— Start Records provided —

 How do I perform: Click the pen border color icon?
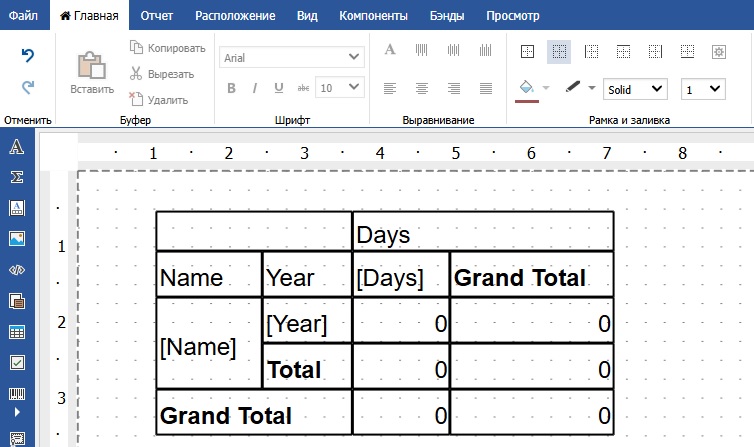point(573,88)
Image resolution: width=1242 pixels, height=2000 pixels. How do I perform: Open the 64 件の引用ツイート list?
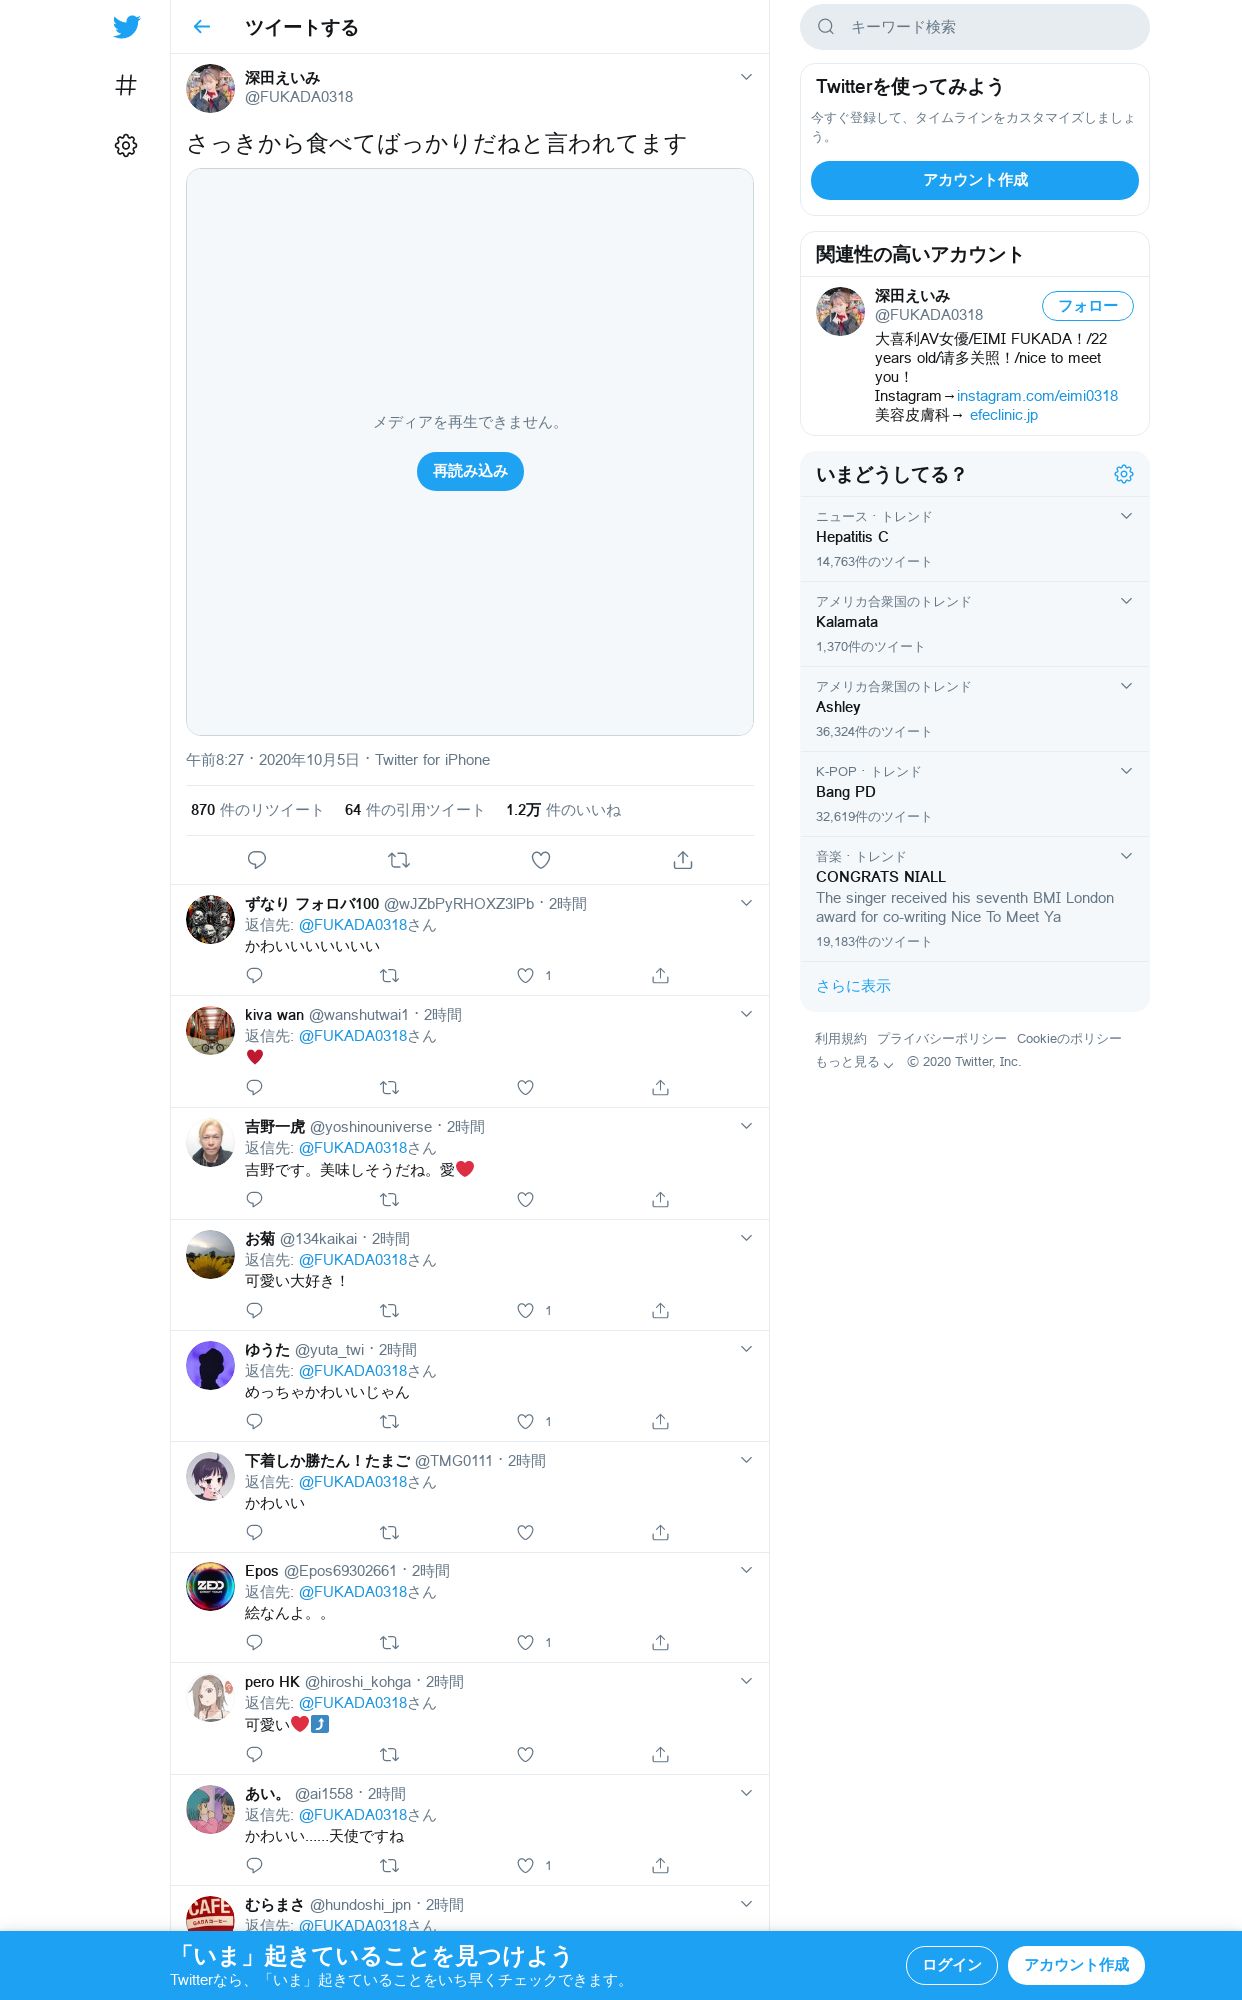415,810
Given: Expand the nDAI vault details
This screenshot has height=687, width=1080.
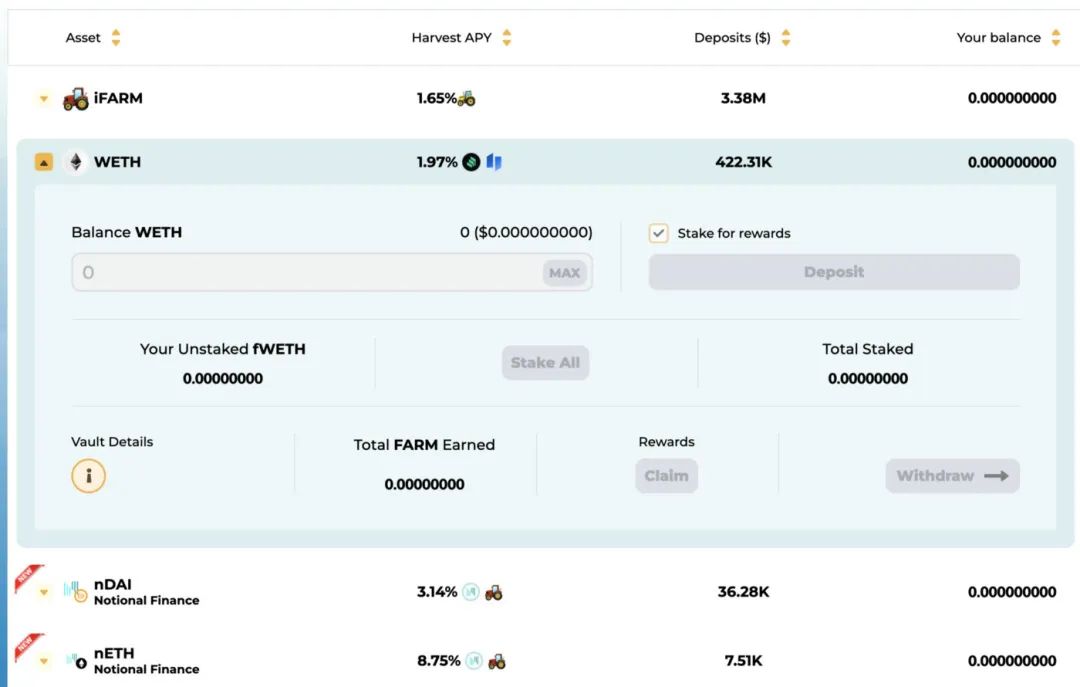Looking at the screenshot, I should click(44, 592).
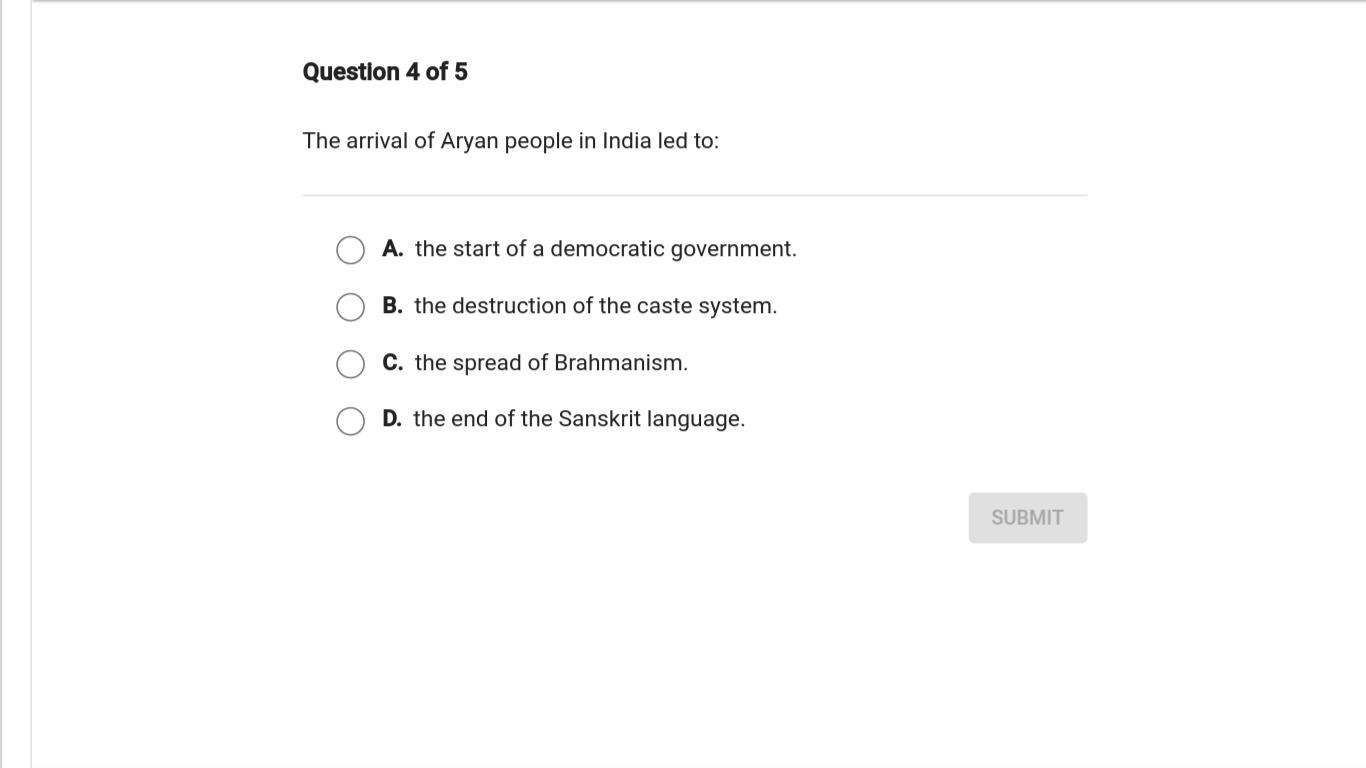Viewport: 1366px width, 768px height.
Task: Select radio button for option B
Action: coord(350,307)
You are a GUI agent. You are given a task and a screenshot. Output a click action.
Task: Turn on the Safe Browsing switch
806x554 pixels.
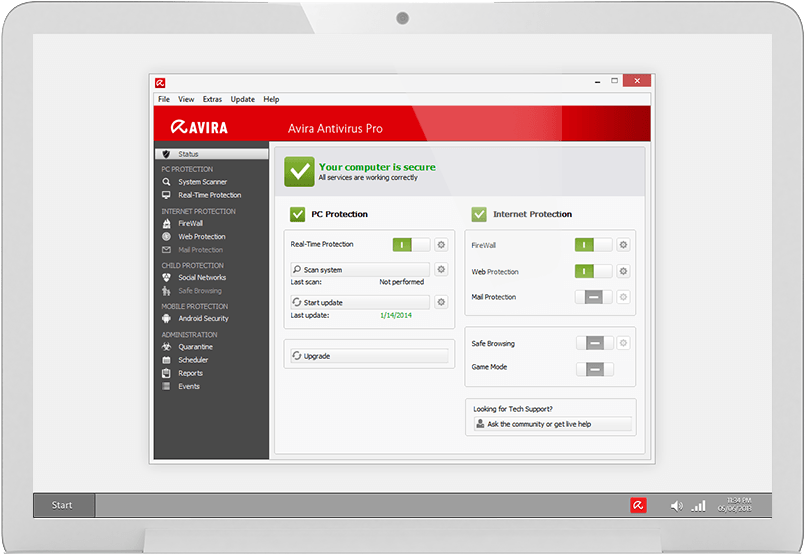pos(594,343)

— End Records provided —

Exercise brief: Rewrite every line of the items above as a Markdown table with two columns, Row for the row number and Line for the line itself. Skip blank lines, and leave the pictures out.

Output:
| Row | Line |
|---|---|
| 1 |  How do I perform: Click the pen border color icon? |
| 2 | point(573,88) |
| 3 | Image resolution: width=1242 pixels, height=2000 pixels. How do I perform: Open the 64 件の引用ツイート list? |
| 4 | 415,810 |
| 5 | Given: Expand the nDAI vault details |
| 6 | This screenshot has height=687, width=1080. |
| 7 | Looking at the screenshot, I should click(44, 592). |
| 8 | Viewport: 1366px width, 768px height. |
| 9 | Task: Select radio button for option B |
| 10 | Action: coord(350,307) |
| 11 | You are a GUI agent. You are given a task and a screenshot. Output a click action. |
| 12 | Task: Turn on the Safe Browsing switch |
| 13 | 806x554 pixels. |
| 14 | pos(594,343) |